Abstract

Groundwater pumping is frequently the least measured water balance component in semi-arid basins with significant agricultural production. In this article, we develop a GIS-based water balance model for estimating basin-scale monthly and annual groundwater pumping and apply it to a 2300 km 2 semi-arid, irrigated agricultural area in the southern San Joaquin Valley, California. Both, annual groundwater storage changes and pumping are estimated as closure terms. The local hydrology is dominated by distributed surface water supplies, limited precipitation, and large crop water uses; whereas basin-scale runoff generation and groundwater-to-surface water discharges are negligible. Groundwater represents a terminal long-term storage reservoir with distributed inputs and outputs. To capture the spatio-temporal variability in water management and water use, the study area is delineated into 26 water service areas and 9611 individual fields or land units. The model computes conveyance seepage losses external to districts; seepage losses within districts; and net applied surface water of each district. For each land unit, the model calculates the applied water demand; its allotment of delivered surface water; the groundwater pumping required to meet the balance of its applied water demand; and aquifer recharge resulting from deep percolation of applied water and precipitation.
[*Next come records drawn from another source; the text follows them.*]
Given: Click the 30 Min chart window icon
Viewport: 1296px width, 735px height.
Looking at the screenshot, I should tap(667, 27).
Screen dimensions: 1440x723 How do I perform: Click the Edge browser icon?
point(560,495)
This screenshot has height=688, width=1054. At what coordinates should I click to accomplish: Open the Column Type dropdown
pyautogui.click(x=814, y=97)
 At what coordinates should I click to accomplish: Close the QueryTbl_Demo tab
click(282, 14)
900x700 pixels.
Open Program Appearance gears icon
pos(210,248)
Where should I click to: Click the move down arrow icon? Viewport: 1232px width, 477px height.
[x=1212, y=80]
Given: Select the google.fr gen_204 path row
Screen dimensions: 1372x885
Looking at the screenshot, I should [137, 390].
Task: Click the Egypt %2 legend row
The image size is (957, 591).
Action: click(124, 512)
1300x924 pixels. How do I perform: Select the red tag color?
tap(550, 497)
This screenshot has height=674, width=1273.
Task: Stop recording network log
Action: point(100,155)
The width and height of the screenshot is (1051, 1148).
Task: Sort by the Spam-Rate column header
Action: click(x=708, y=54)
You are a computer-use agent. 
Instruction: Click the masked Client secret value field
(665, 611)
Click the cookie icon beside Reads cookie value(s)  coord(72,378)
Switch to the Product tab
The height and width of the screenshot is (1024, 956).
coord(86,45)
These spatially distributed components are aggregated to the basin scale. Estimated annual groundwater storage changes compared well to those computed by the water-table fluctuation method over the 30-year study period, providing an independent verification of the consumptive use estimation. Pumping accounted for as much as 80% of the total applied water in ‘Critical’ water years and as little as 30% in ‘Wet’ years. Pumping estimates are most sensitive to estimation uncertainty of soil available water. They show little sensitivity to estimation errors in effective root depth, irrigation efficiencies, and intra-district seepage losses, although the cumulative sensitivity is significant.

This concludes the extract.